▶ Task: Once you have found the line with "You are a GUI" in the records below, retype it and every line after it to the end exactly, with no pictures and nothing more.

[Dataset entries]
******

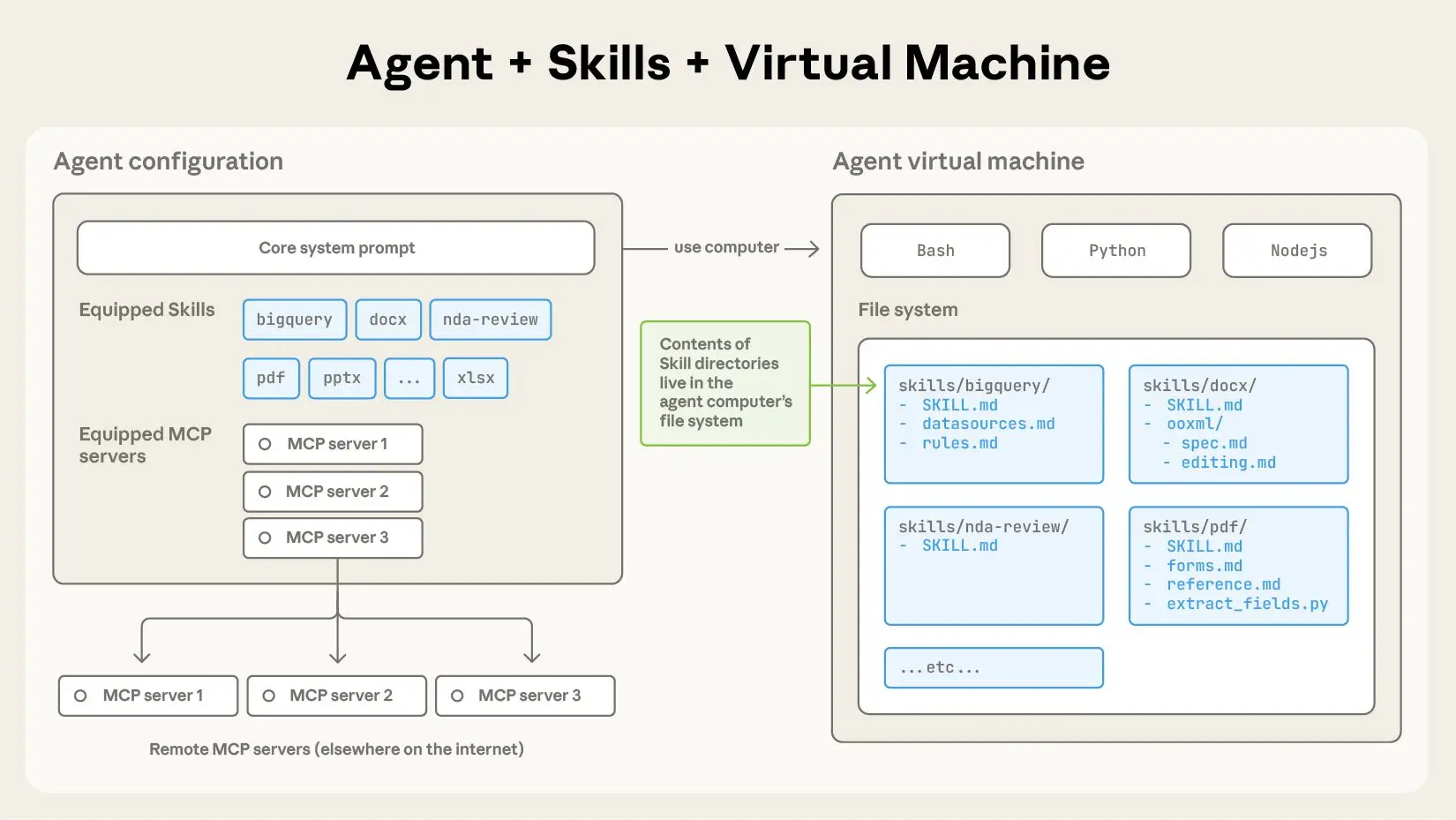The height and width of the screenshot is (820, 1456).
Task: Expand the etc box in File system
Action: click(x=993, y=667)
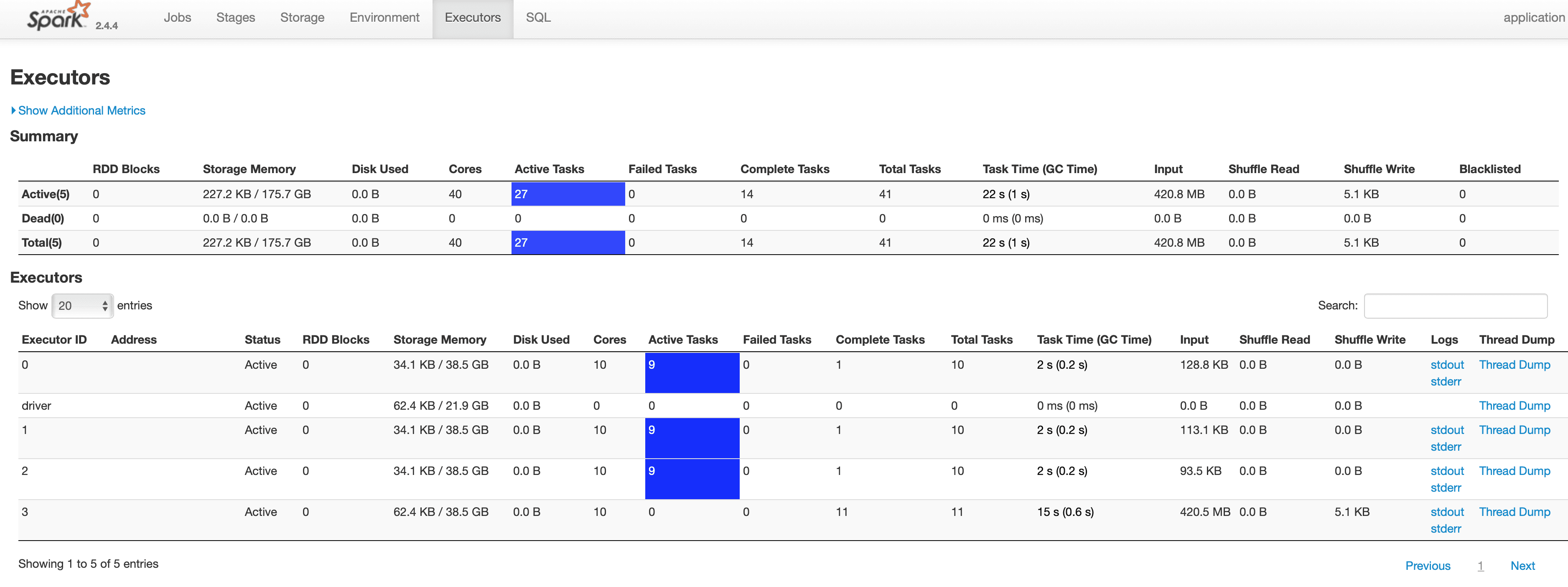Expand Show Additional Metrics triangle
The width and height of the screenshot is (1568, 587).
(13, 110)
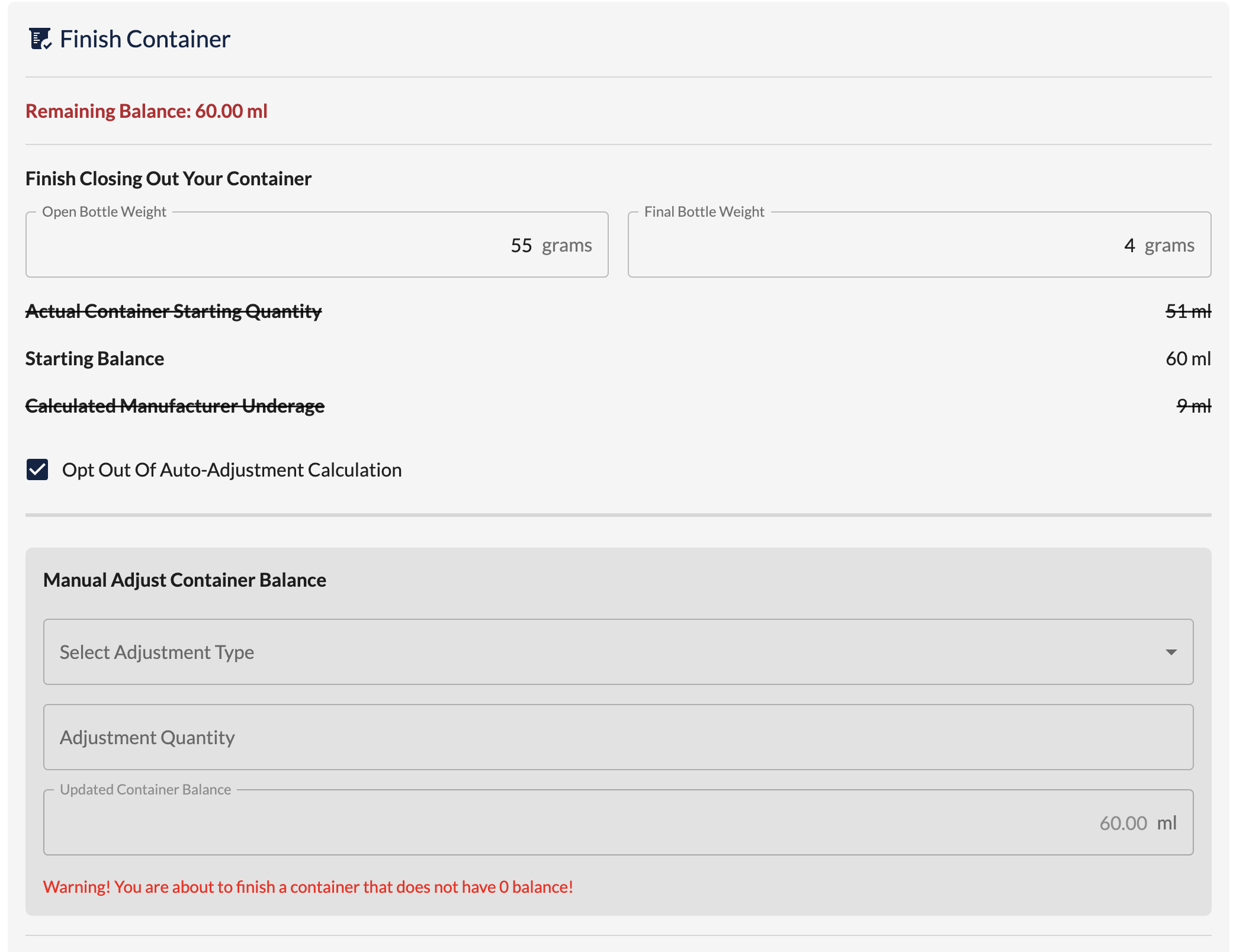Click the Calculated Manufacturer Underage label
The width and height of the screenshot is (1233, 952).
(175, 406)
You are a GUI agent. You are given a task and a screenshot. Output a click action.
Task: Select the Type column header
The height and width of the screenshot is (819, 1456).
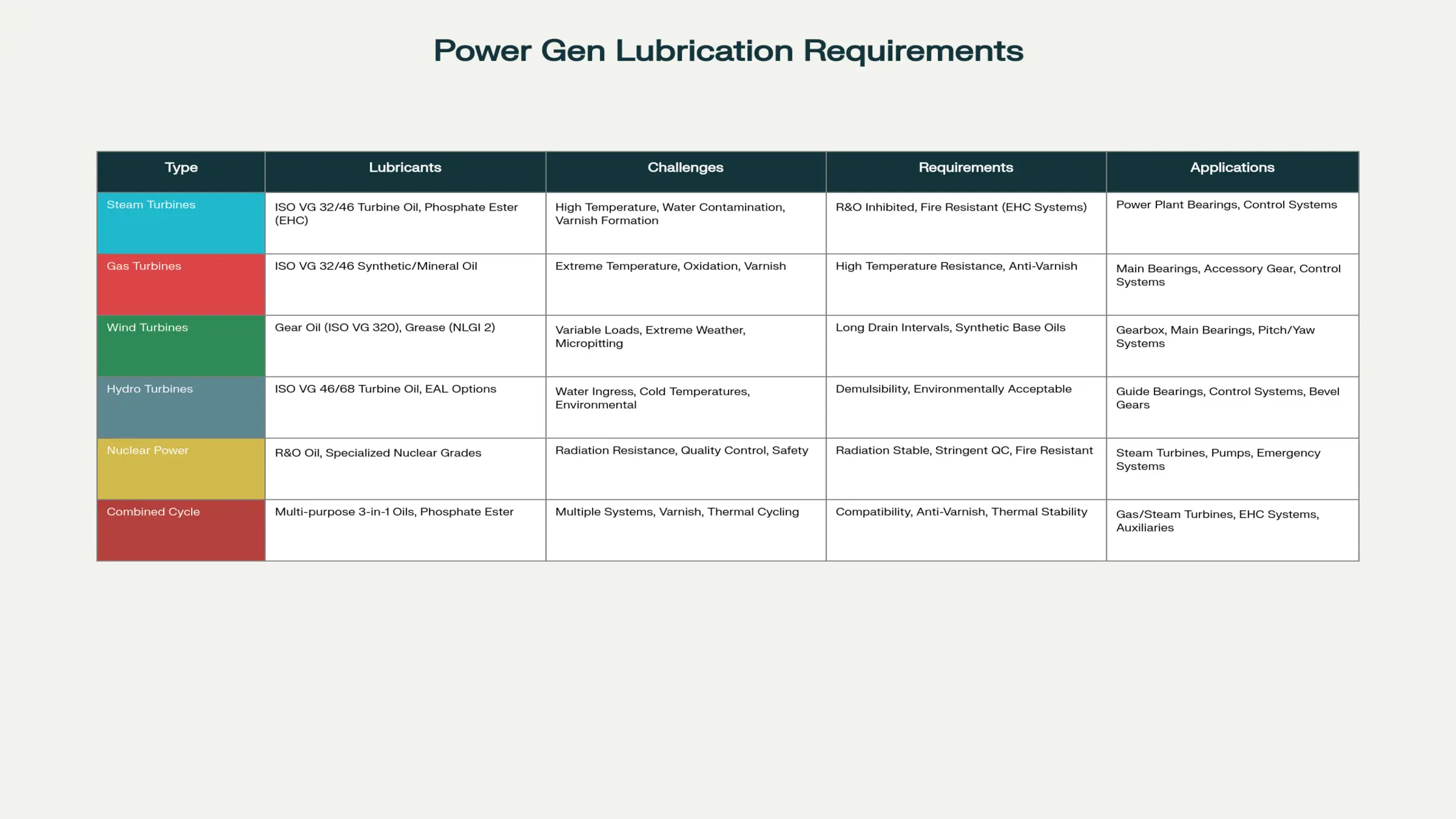coord(180,167)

******

▶ Response to the task:
You are a GUI agent. You are given a task and a screenshot. Output a click action.
Task: Select the Type column header
The height and width of the screenshot is (819, 1456).
coord(180,167)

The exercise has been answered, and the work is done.